One of the most empowering aspects of being an engineer is the control we exert over the final product — how it is built, how it looks and works, and the myriad small decisions that add up to a beautiful, engaging experience. Such is the joy of being a craftsman with (generally) deterministic tools. Of course, this control cuts both ways. Both engineering successes and failures can be attributed to us: as an individual contributor (“IC”), bugs caused by my code are my fault. Hence, engineers quickly learn how to use testing, QA, fast iterations and deployments, and other methods to minimize both the bugs and their effects on the products we build. We strive for ex-ante prevention of bad outcomes.
At scale — be it machine or people scale — this ex-ante prevention proves increasingly unattainable.
Consider an engineer who is managing a system that runs on a very large fleet of servers. Hard drives fail, and although the overall failure rate is known, any one failure is random. You cannot stop hard drives from failing and must instead focus on how to quickly recover from hard drive failures. Bad outcomes are no longer something that can be avoided — they are simply a probabilistic inevitability and near certainty as fleets get larger.
When some ICs decide to become managers, they will often take with them the deterministic view described above, attributing the “full control” they once exercised over work to their teams. Unfortunately, there too the “expected unexpected” rears its head. Consider attrition. As a manager, it’s inevitable that someone will leave your team, you simply don’t know when (or at least, generally not with much advance notice). You can lower the probability of someone leaving, but however hard you try full deterministic ex-ante prevention is unattainable.
As teams scale, the unexpected goes from rare to commonplace. Like ICs, the sooner managers adapt their thinking to incorporate probabilistic thinking and solutions, the better.
What does it mean to think probabilistically?
Let’s work through an example: how to manage quality. Every engineer, at some point, introduces a bug. This is unavoidable. At a small scale, this isn’t a big deal — if you have 12 engineers and on average each introduces a big bug that makes it past tests into deployment twice a year, then you’ll introduce a bug intro production every two weeks. Ideal? No. Manageable? Sure. However consider what ensues if you have 120 engineers: you’re going to have to revert/rollback/fix a buggy live system every work day. That’s a very real and very big problem.
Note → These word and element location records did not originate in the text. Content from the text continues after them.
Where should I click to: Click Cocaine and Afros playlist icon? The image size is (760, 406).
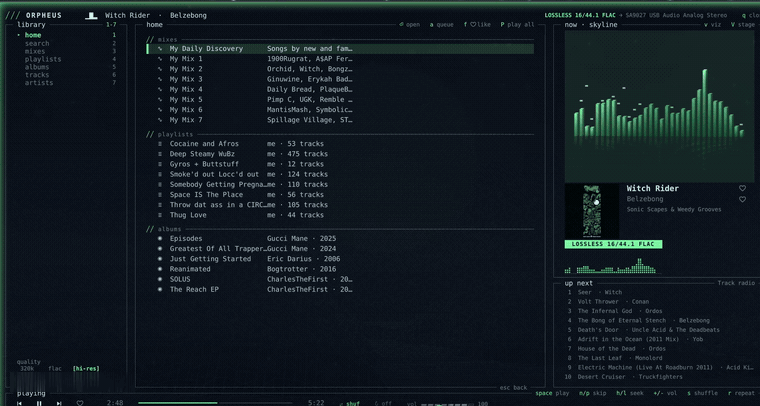click(x=160, y=144)
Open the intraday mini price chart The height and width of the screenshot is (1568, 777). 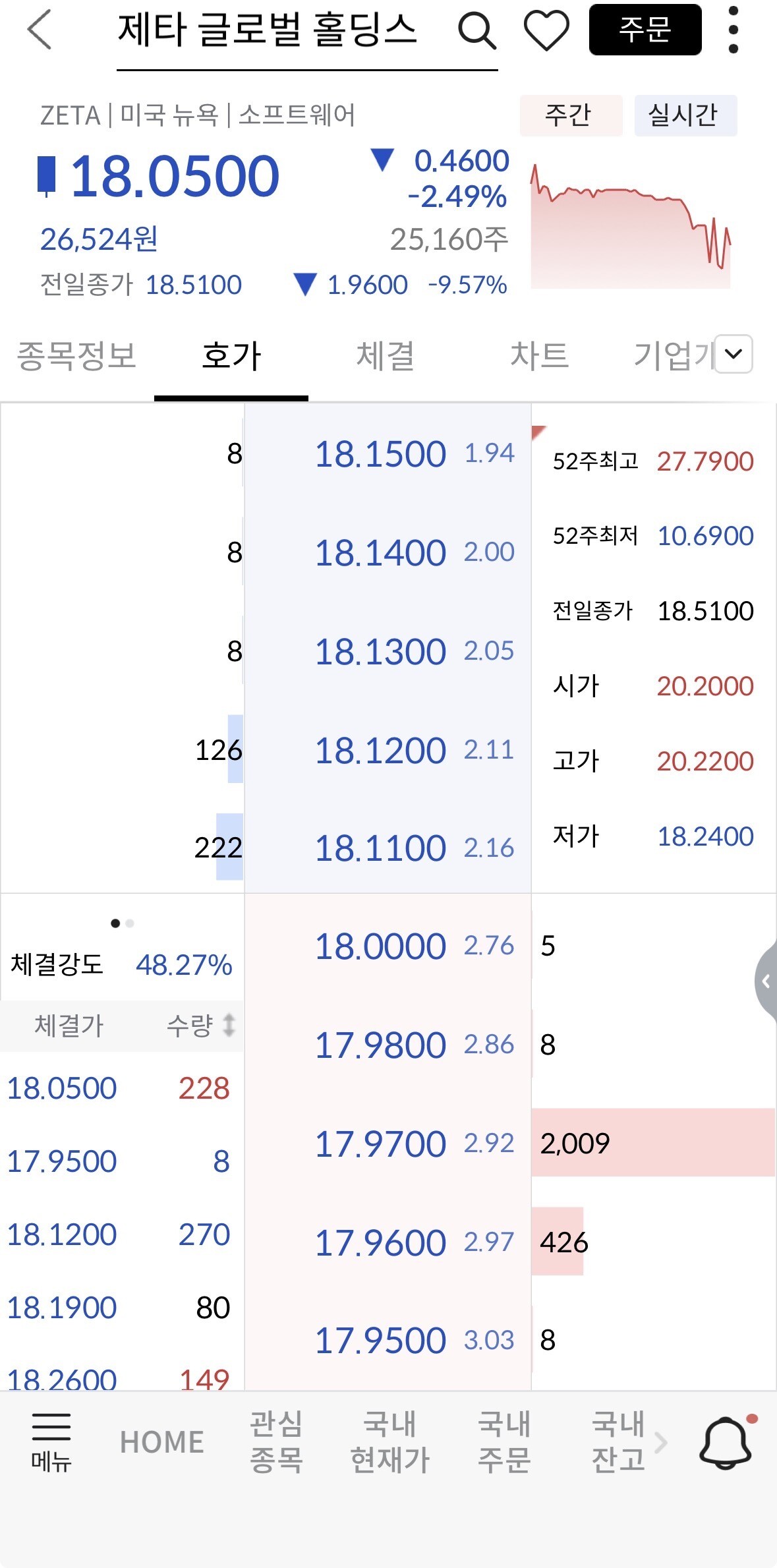pos(631,224)
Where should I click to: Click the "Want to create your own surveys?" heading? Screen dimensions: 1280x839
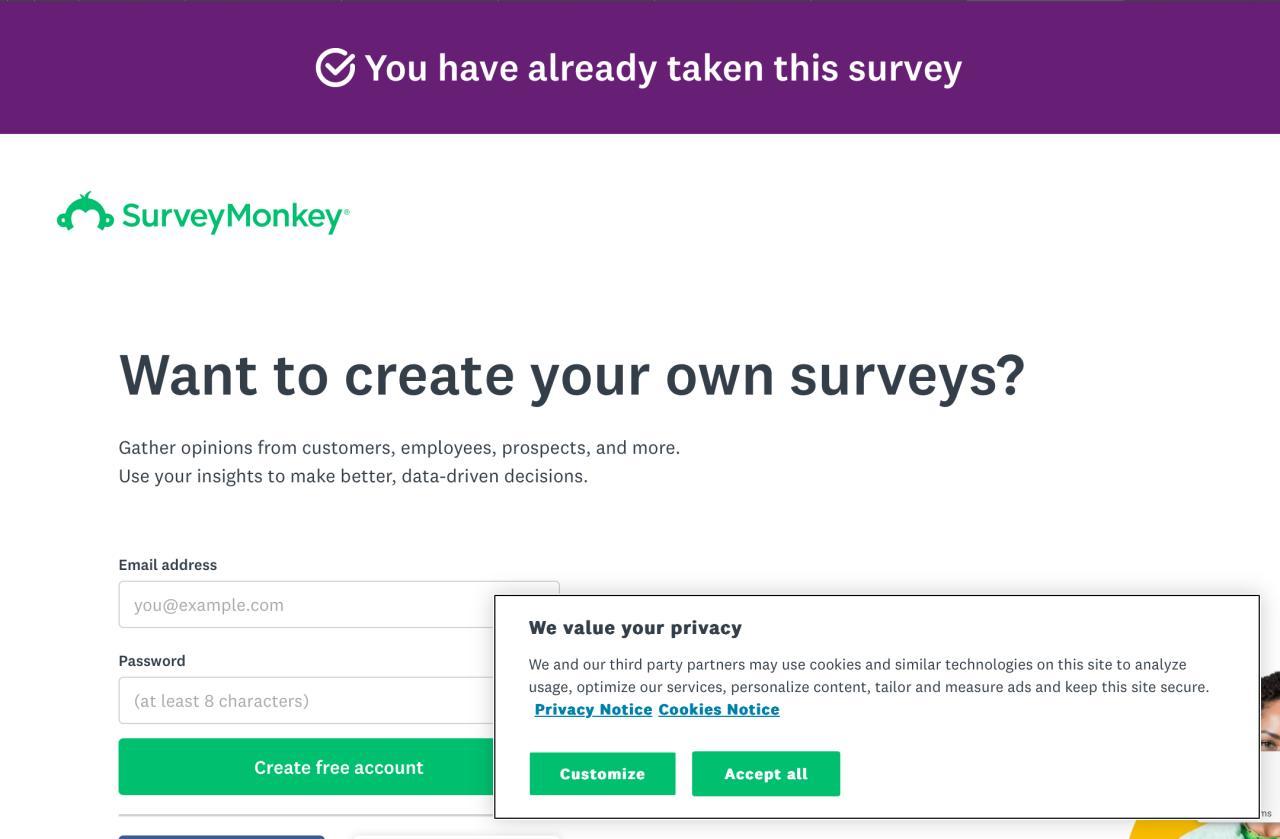click(572, 375)
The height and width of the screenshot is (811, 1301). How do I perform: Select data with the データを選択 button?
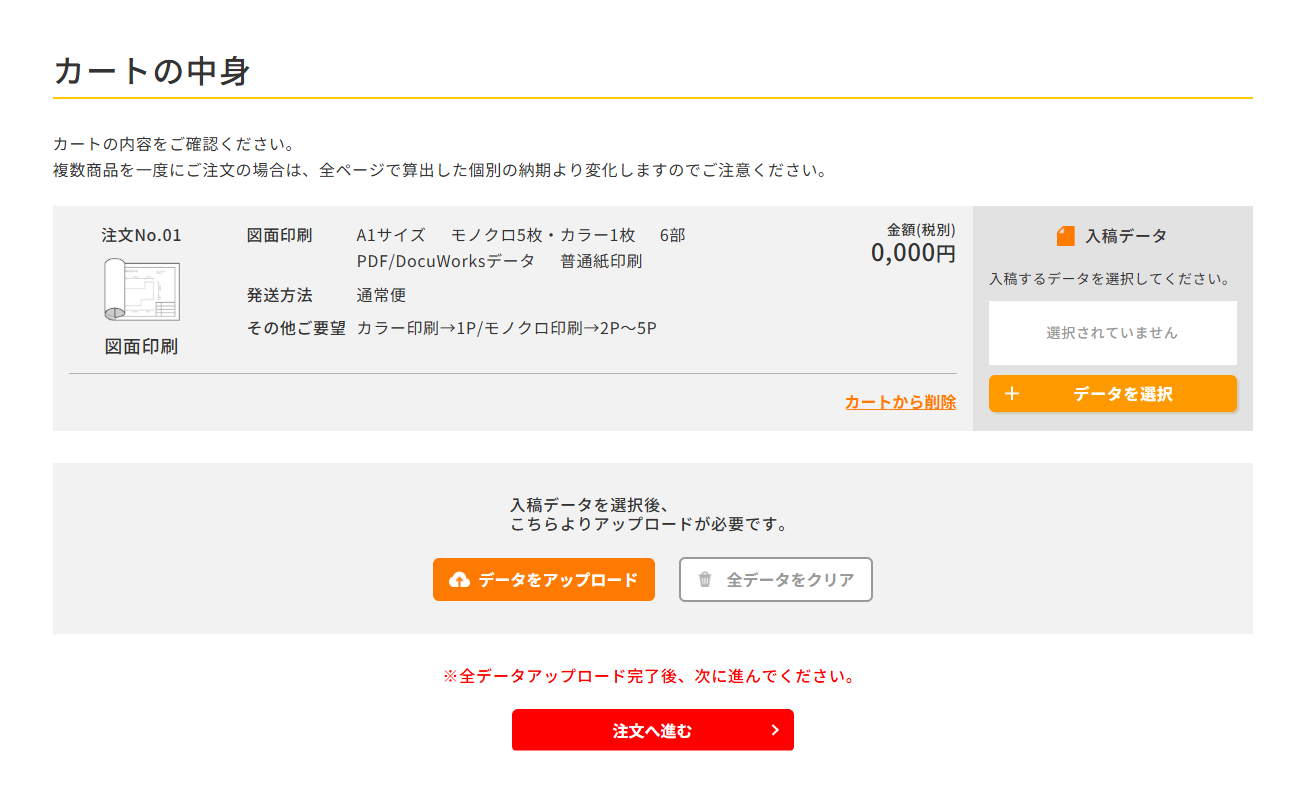(x=1112, y=394)
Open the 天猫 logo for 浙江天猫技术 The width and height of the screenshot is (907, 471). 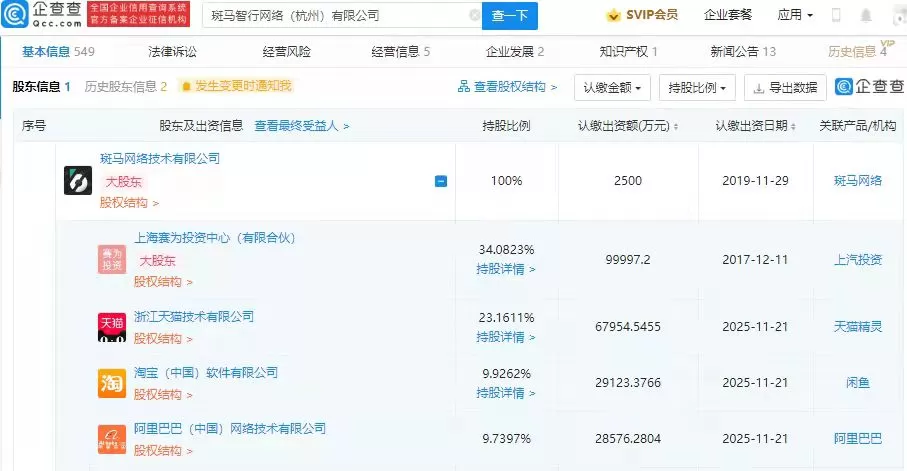pos(111,326)
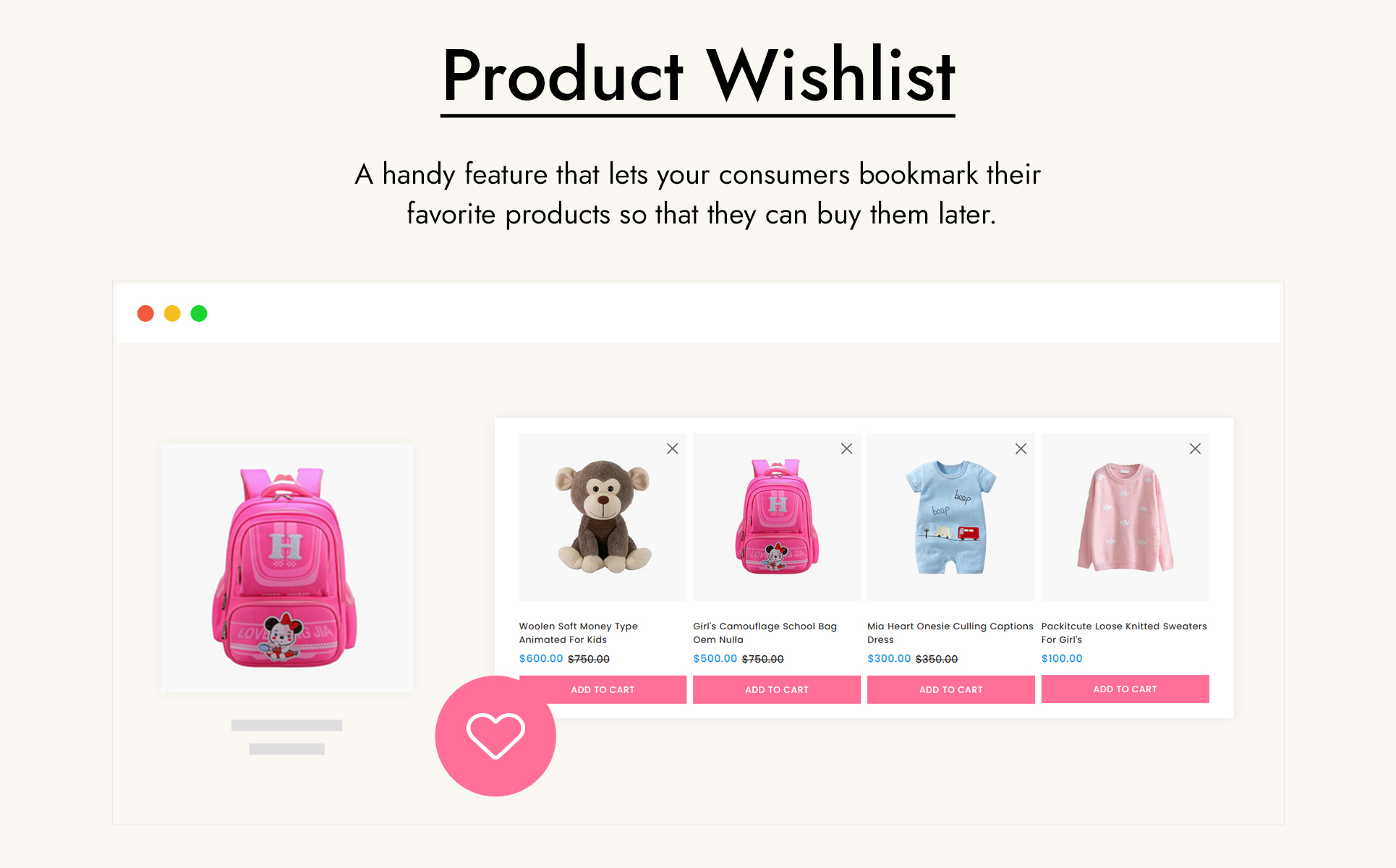Screen dimensions: 1396x868
Task: Remove the monkey toy from wishlist
Action: [672, 448]
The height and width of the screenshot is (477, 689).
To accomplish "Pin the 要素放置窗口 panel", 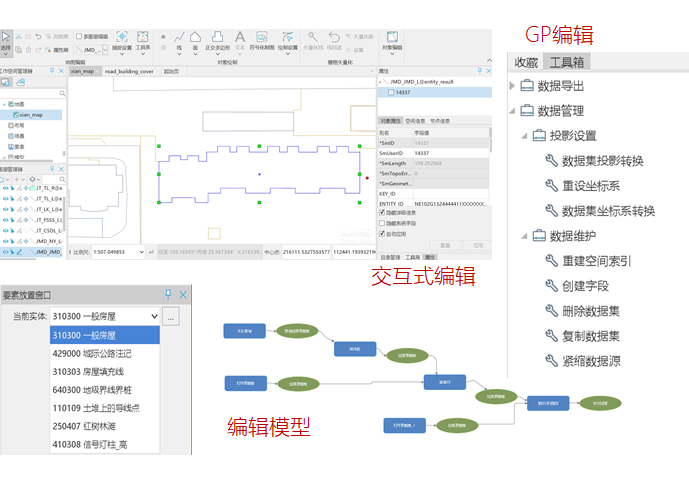I will point(168,295).
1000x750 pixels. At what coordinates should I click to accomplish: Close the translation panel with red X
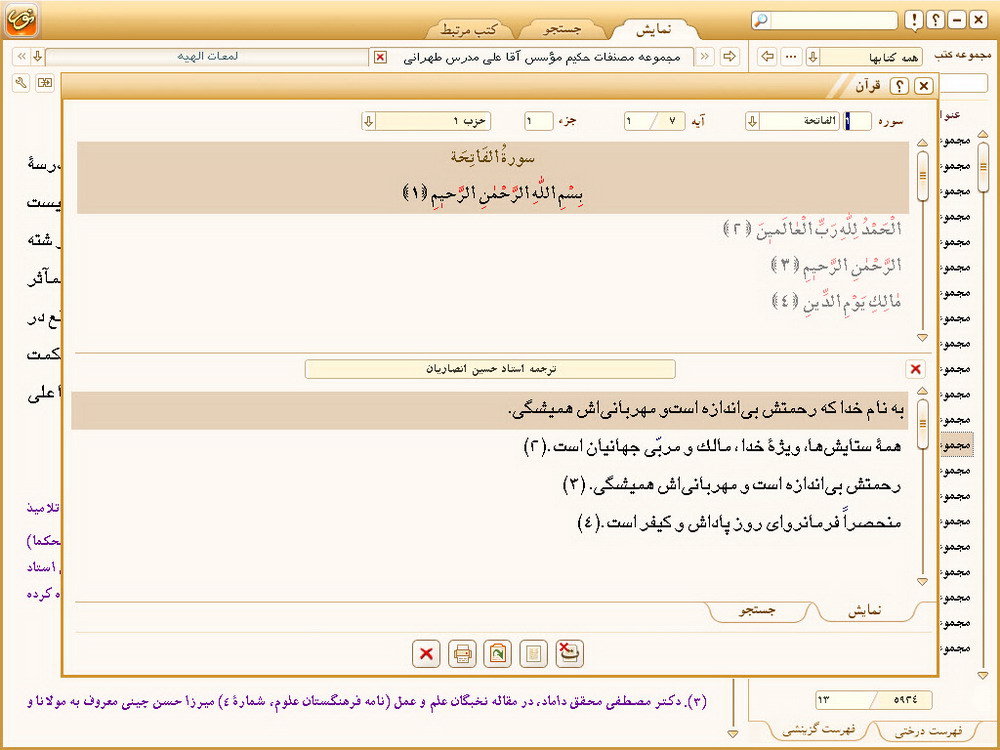[x=915, y=369]
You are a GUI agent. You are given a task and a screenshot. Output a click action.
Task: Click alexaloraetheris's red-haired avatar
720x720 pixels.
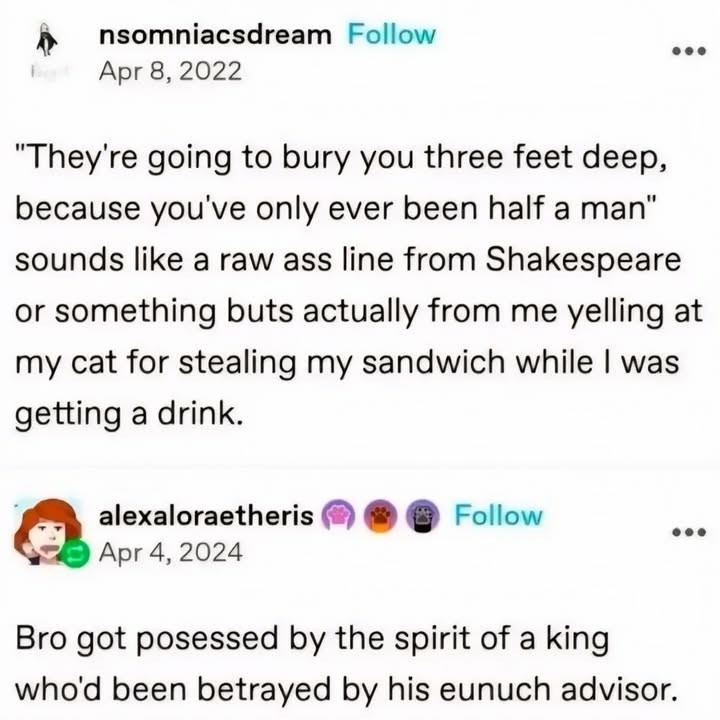click(x=47, y=530)
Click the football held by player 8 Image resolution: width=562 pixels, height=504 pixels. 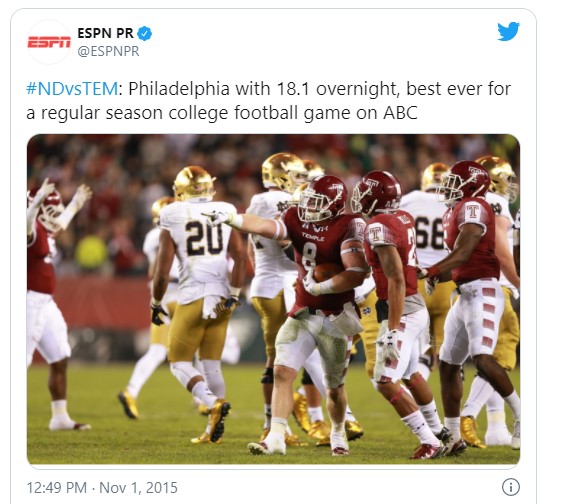[327, 272]
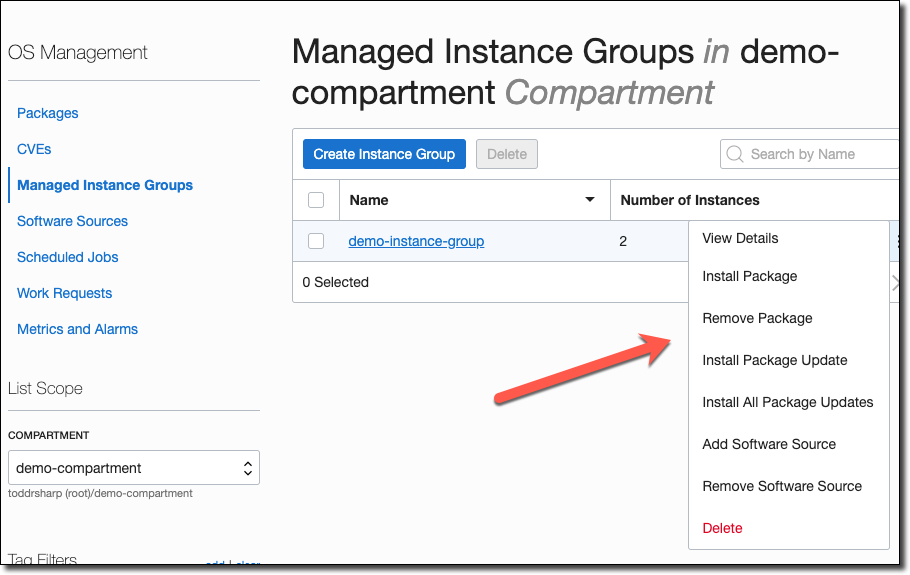
Task: Click Remove Package in the menu
Action: (x=757, y=318)
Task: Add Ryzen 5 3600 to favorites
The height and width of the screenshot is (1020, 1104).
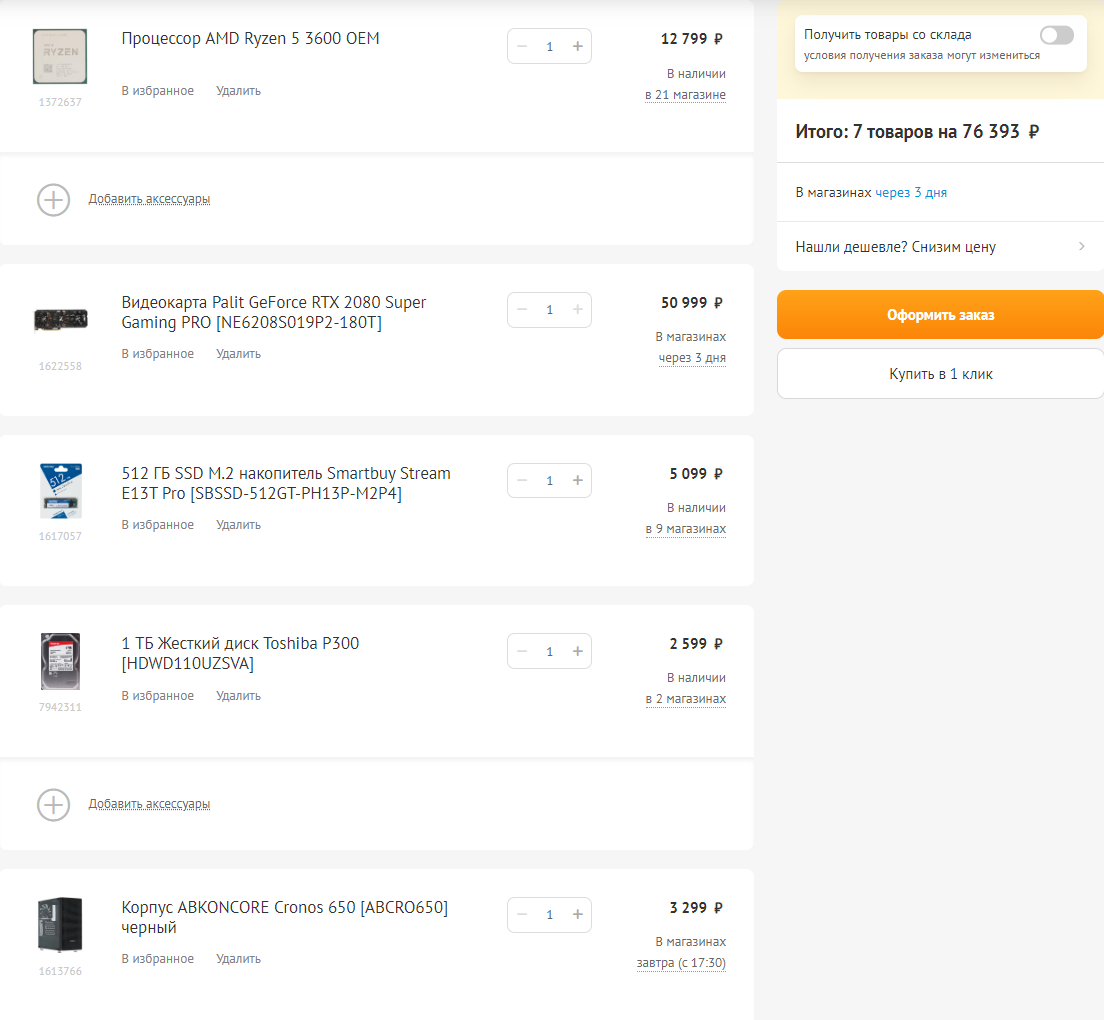Action: coord(158,91)
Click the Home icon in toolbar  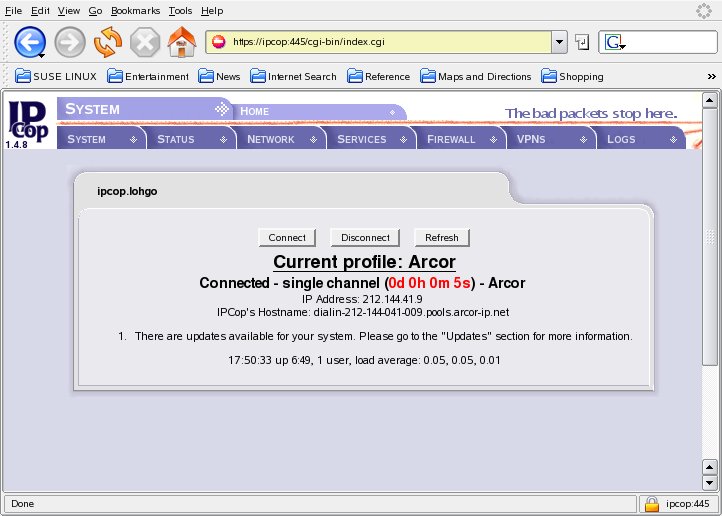(182, 42)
Thus the rare events that didn’t really affect your velocity at a small scale can become totally debilitating as your team grows.
Thinking through solutions, if it’s unavoidable for bugs to make their way into production, then we should not just focus on processes and training that minimize them before-the-fact, but also on ways to quickly push fixes or revert to older versions of the code base after a bug is detected. Ex-ante prevention, which makes sense in a world of full control, needs to be coupled with after-the-fact recovery.
This coupled approach works broadly across engineering at scale — be it on the technical or the management side — for both are rife with unpredictable events. And the sure sign you are working with experience engineers and managers is that they’ll think not just in terms of prevention, but also in terms of the monitoring, tools and process required to fix things after the worst inevitably happens.